Marcos Machado
Joana ainda não completara 18 anos e já havia acumulado — sem auxílio de rádio, TV e menos ainda de smartphone — um acervo de histórias e contos com os quais sabia entreter meus irmãos e primos. Ela era um atrativo de nossas férias escolares, quando andávamos nos primeiros anos da adolescência.
Terminado o serviço da casa, que incluía a limpeza do fogão à lenha, Joana sempre deixava aquela mistura de brasas e cinzas onde colocava o milho-pipoca. Era uma boa experiência para meus primos citadinos ver o milho saltar após uma pequena explosão que espalhava um pouco de cinza. Não nos perturbava saborear o milho-pipoca — agora em forma de estrela — meio envolto em cinzas. Cada um disputava à medida que iam estourando.
Joana era analfabeta e talvez também o fossem seus pais e avós. Entretanto ela sabia contar histórias que aprendera em sua casa e nos encantava — é preciso dizer — mais do que minhas irmãs que frequentavam colégios, mas não tinham a verve e o encanto que se encontram na raça negra.
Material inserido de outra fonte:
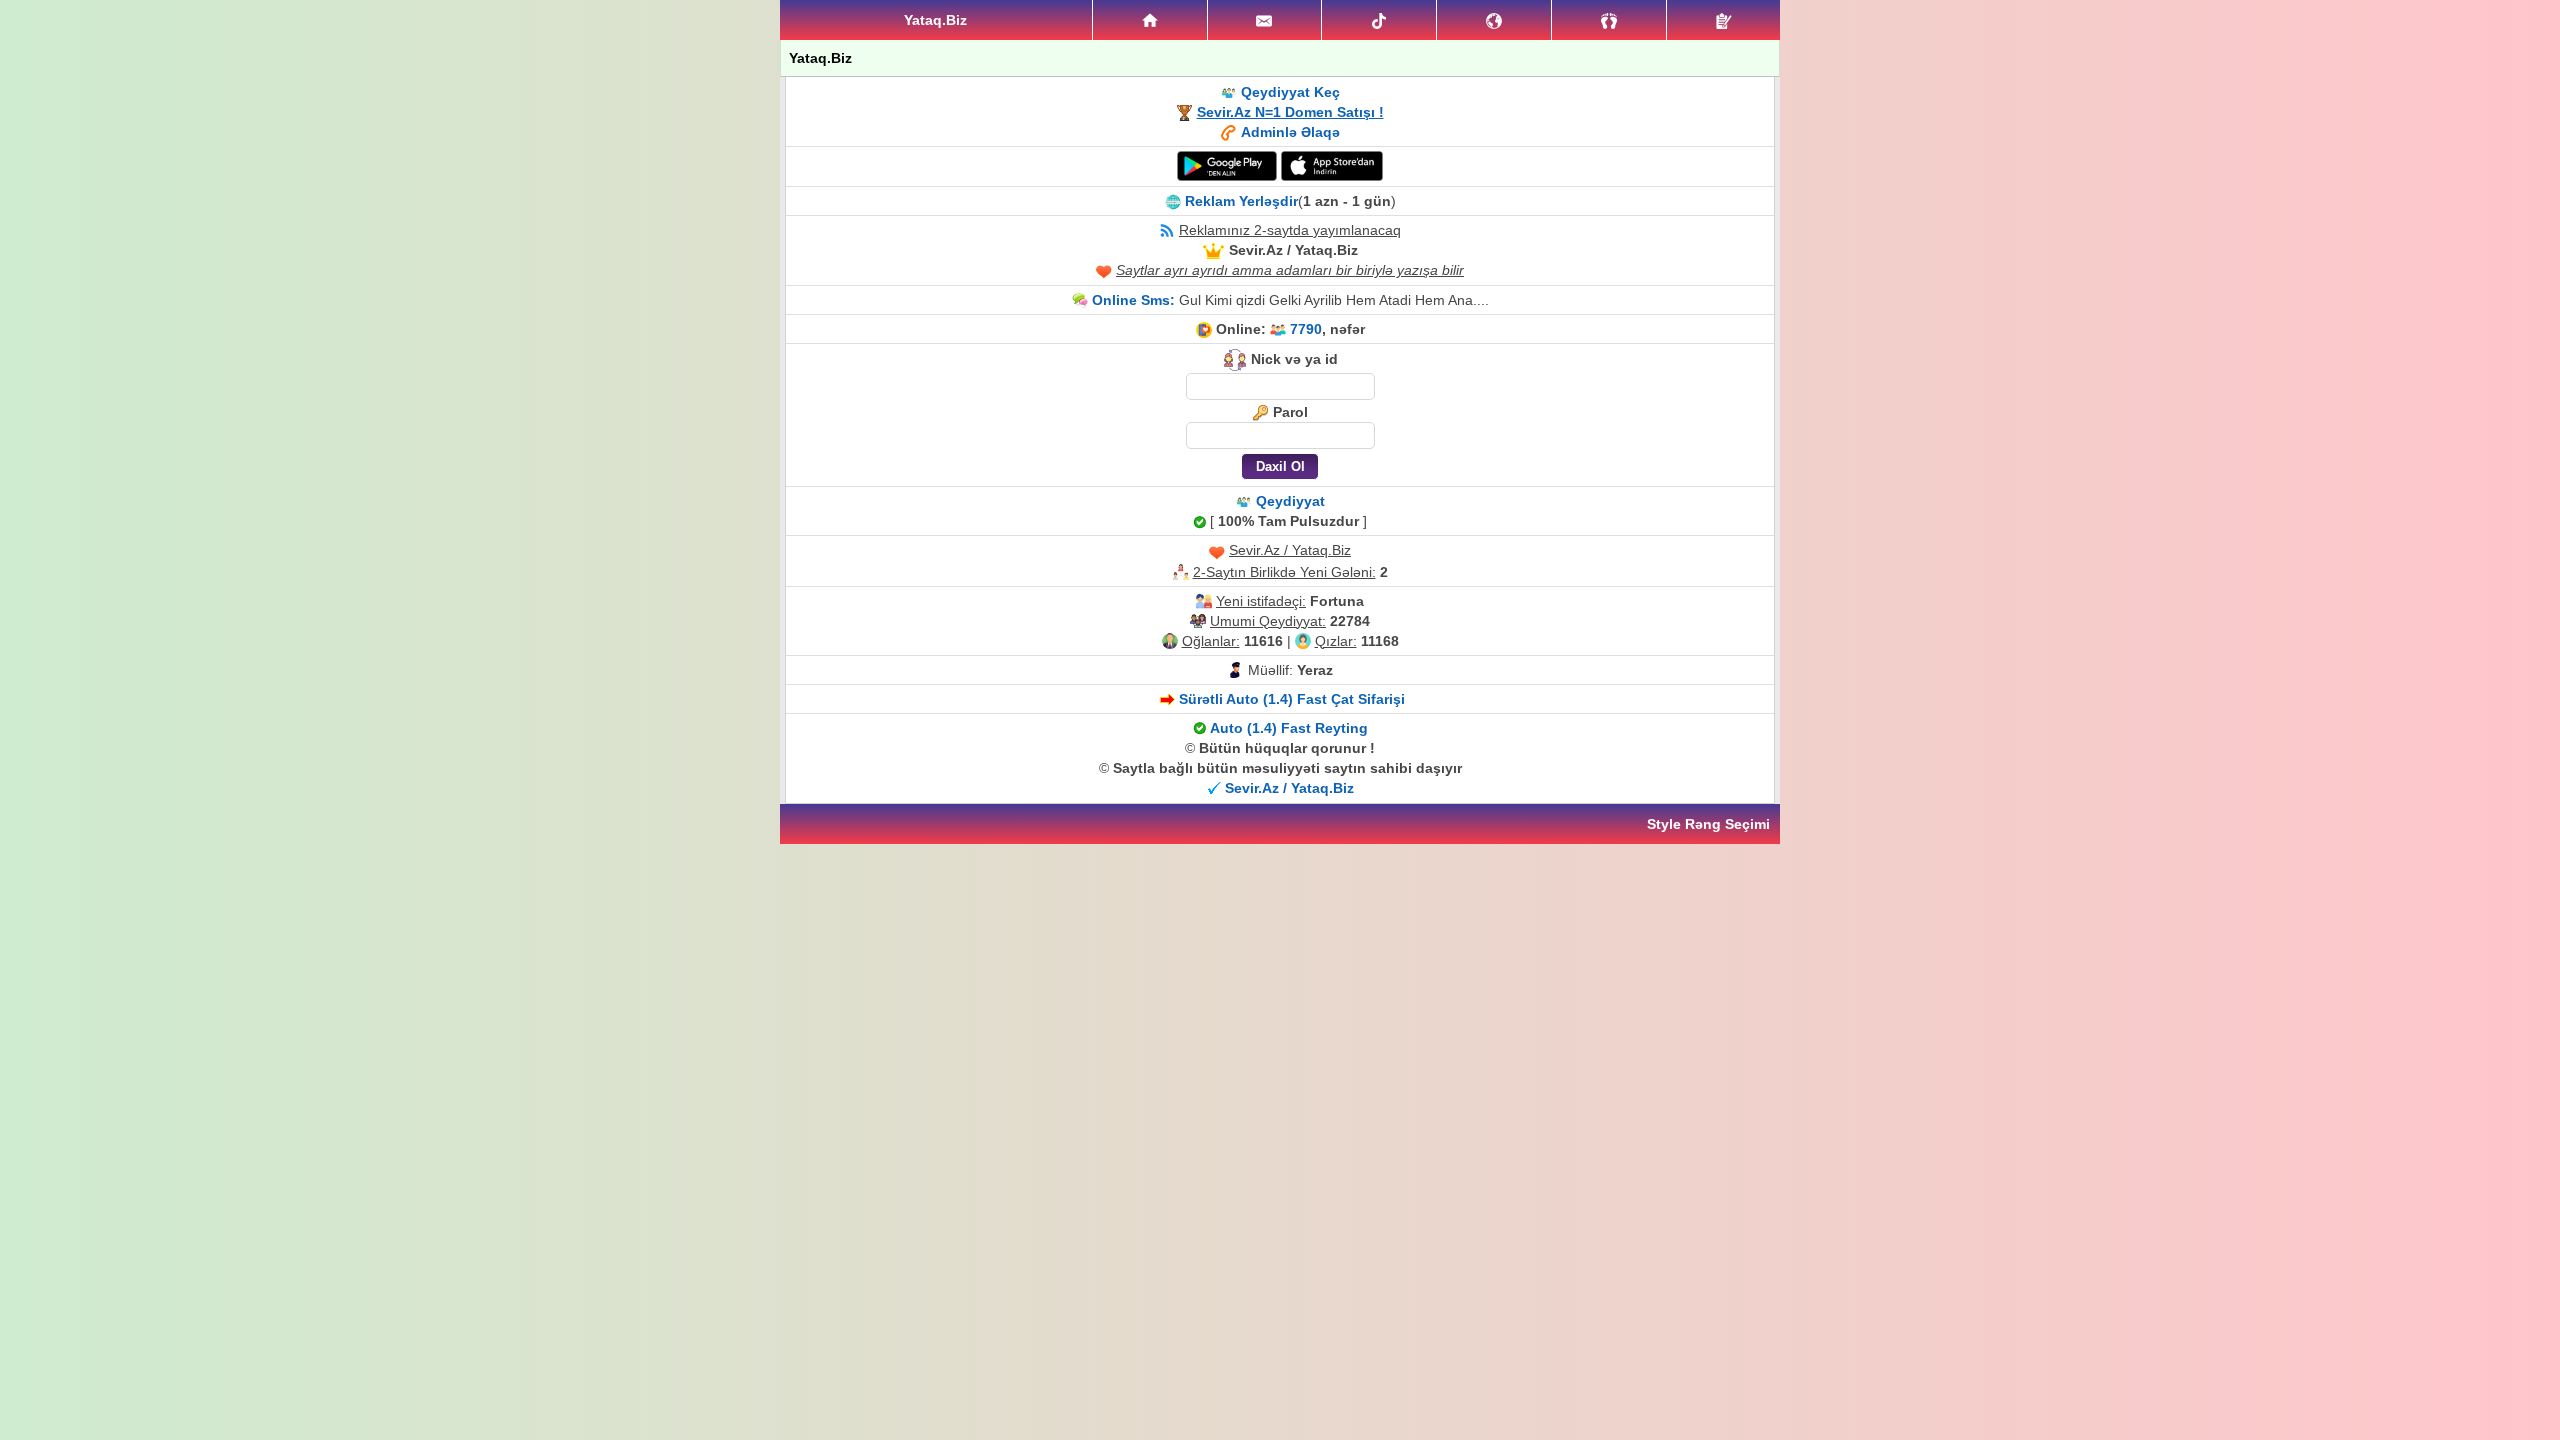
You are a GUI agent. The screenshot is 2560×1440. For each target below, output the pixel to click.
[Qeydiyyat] (1723, 20)
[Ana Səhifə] (1150, 20)
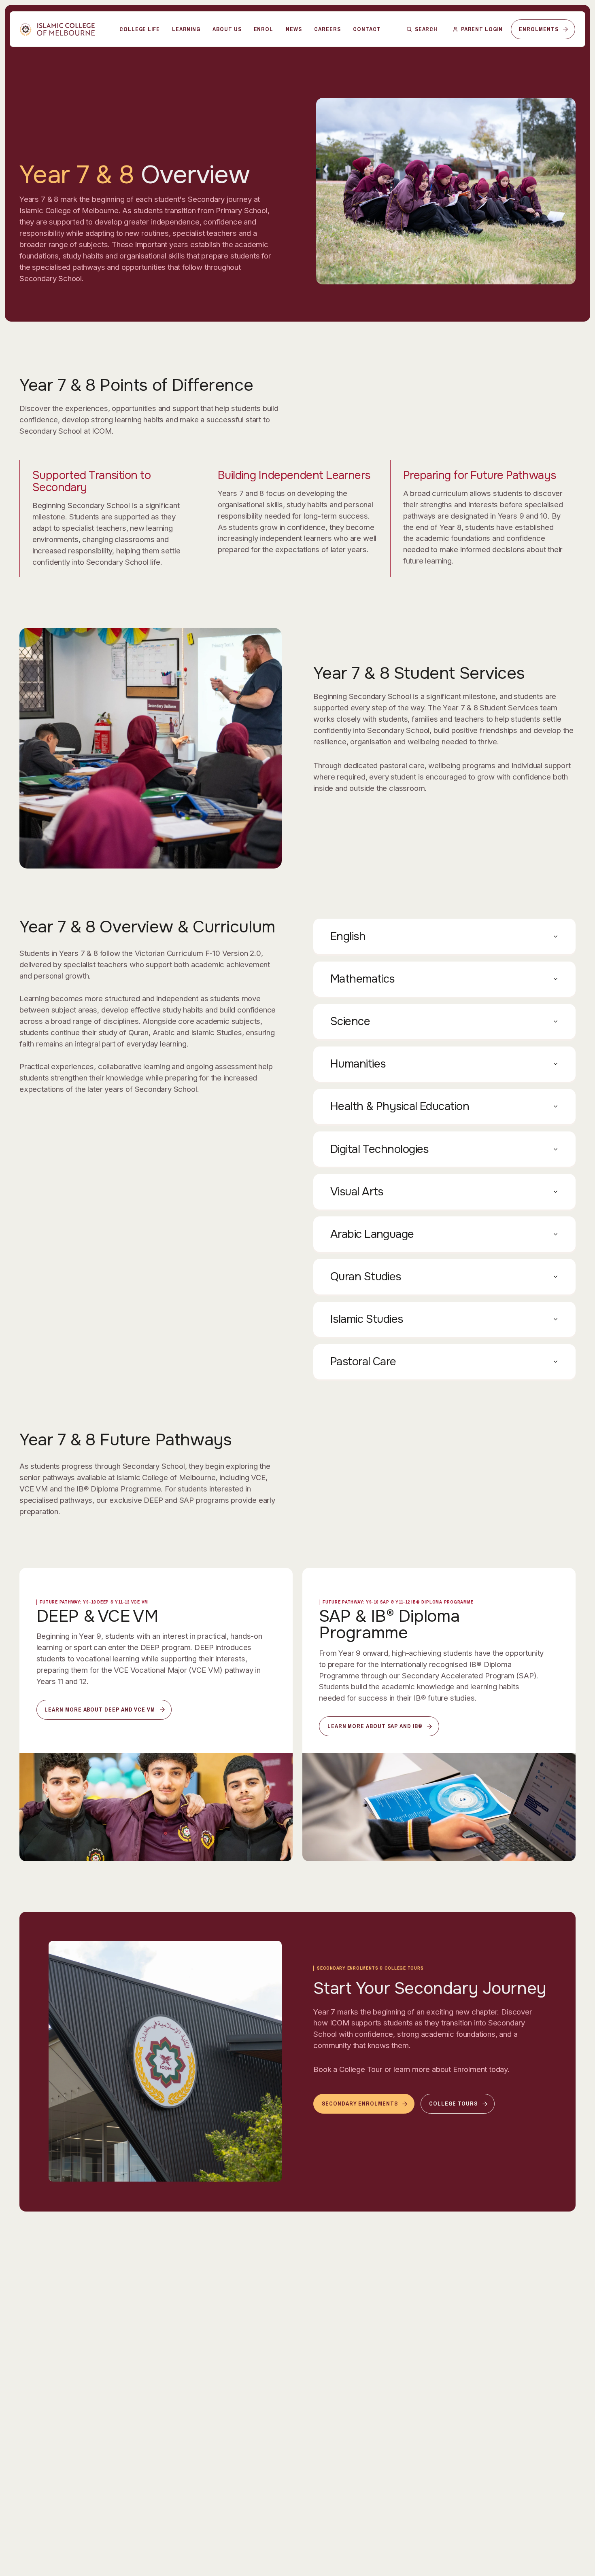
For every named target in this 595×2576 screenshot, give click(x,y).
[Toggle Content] (444, 936)
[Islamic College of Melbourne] (57, 29)
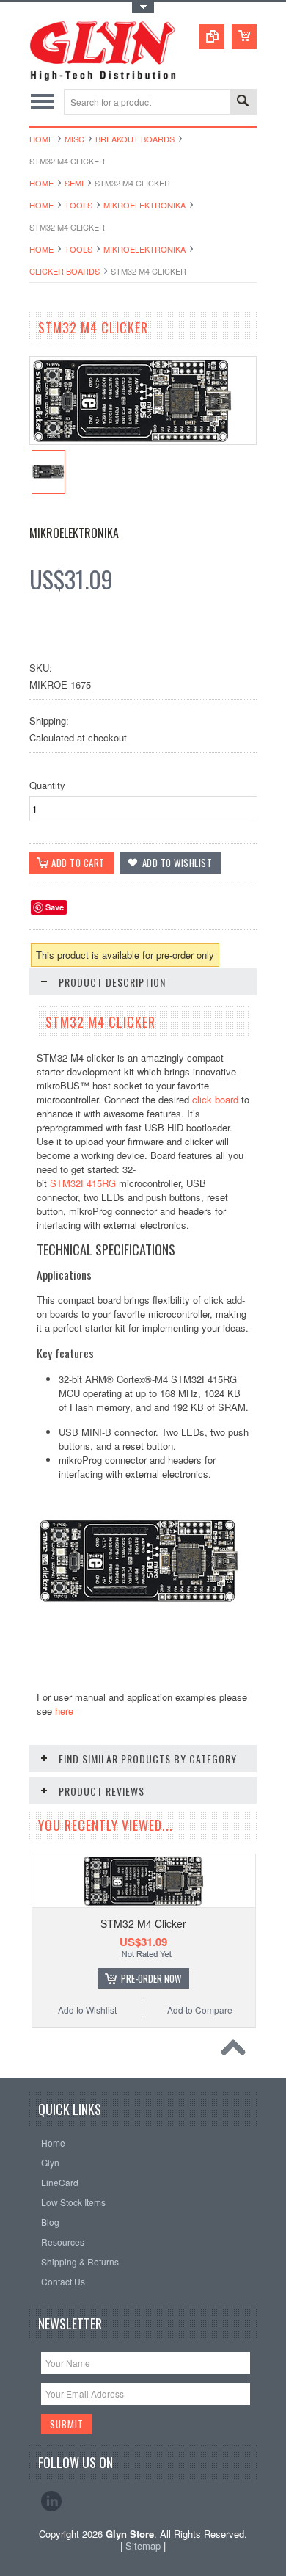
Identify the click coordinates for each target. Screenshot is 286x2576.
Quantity (47, 785)
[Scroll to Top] (237, 2051)
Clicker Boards (64, 271)
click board (215, 1099)
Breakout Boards (135, 139)
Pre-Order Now (151, 1978)
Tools (78, 205)
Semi (74, 183)
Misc (74, 139)
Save (54, 907)
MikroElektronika (144, 205)
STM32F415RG (83, 1183)
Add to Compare (199, 2009)
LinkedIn (51, 2501)
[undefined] (132, 440)
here (64, 1711)
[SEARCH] (243, 102)
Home (41, 139)
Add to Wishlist (87, 2009)
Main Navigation (42, 102)
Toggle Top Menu (143, 7)
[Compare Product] (211, 36)
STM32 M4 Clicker (143, 1923)
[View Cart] (244, 36)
Deus deu a cada raça o seu encanto próprio.
Chegado o tempo da Quaresma, ela tirava do seu imaginário as histórias que nos impressionavam, pois naquele tempo ninguém dançava nesse período. E quem se aventurasse a fazê-lo, segundo as histórias dela, sempre tinha a surpresa de, aproximando a meia-noite, aparecer um jovem muito elegante e fascinante.
Prestando mais atenção, via-se que ele tinha umas luzes nos pés, e se alguma moça aceitasse seu convite para dançar, exatamente à meia-noite esse jovem se transfigurava e, numa explosão, deixava exalar o mau cheiro do enxofre. Era o castigo de Deus para punir as jovens que promoviam bailes durante o período da Quaresma.
Lembro-me do fascinante caso de uma debutante que completaria 15 anos na quarta-feira da Paixão. Insistiu tanto, que conseguiu dos pais um baile no dia anterior. Mas a condição era de que o baile se encerrasse antes da meia-noite, para não ferir a quarta-feira santificada.
Aproximando-se da hora-limite para o encerramento do baile, surge no salão um jovem desconhecido daquela região. Pelo seu porte, seu encanto, sua conversação, encantou a jovem debutante, convidando-a para dançar. Mas o relógio marcava implacavelmente o tempo, e à meia-noite deu-se aquela explosão, com um fortíssimo cheiro de enxofre.
A debutante, segundo a simpática narradora de causos, acabava de dançar com o próprio o demônio. Lições, contos, histórias que a raça negra sabe narrar com o charme que não é dado a outros.